Greenwich Associates’ research into capital markets around the world reveals that hedge funds from North America and Europe are moving en masse into Asia in search of new trading opportunities and new sources of assets.
As their assets under management surge, private banks are joining hedge funds as one of the most important drivers of trading volume in Asian fixed income markets.
Amid rapid economic growth in Asia, increases in personal wealth have at times outpaced the development of the investment industry. Because many Asian countries lack the broad range of mutual funds, unit trusts and other investment options found in other markets, private banks have become a main repository for the growing fortunes of Asia’s new high-net-worth set. Private banks and the private banking arms of global financial services companies are opening or expanding branch offices in Hong Kong and Singapore.
“Every year, Greenwich Associates identifies a representative sample of the fixed income investor base in Asia,” says Tim Sangston, a consultant at Greenwich Associates. “In 2005, that research universe included 40 private banks and hedge funds.
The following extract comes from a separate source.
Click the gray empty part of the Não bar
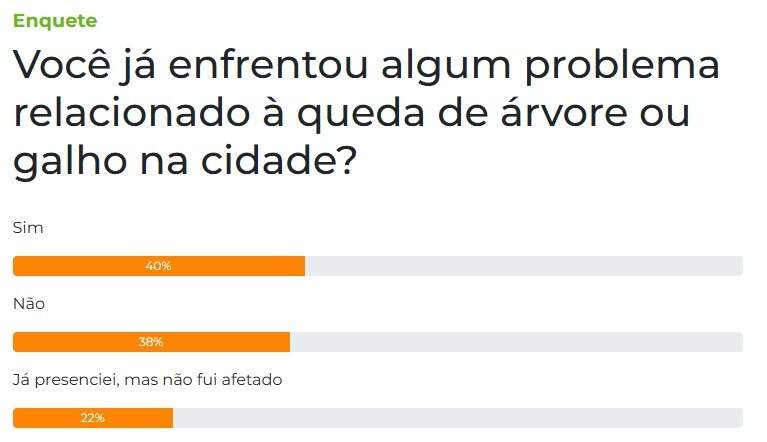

By 2006, that number had increased to nearly 150.”
These comments are based on the results of Greenwich Associates’ 2006 Asian Fixed Income Investors Study. A new Greenwich Report presents the results of the research, including an analysis of trading volume growth in a variety of cash bond and derivatives products, and a detailed look at the increasing competition and rising salaries for fixed income professionals in Asian markets.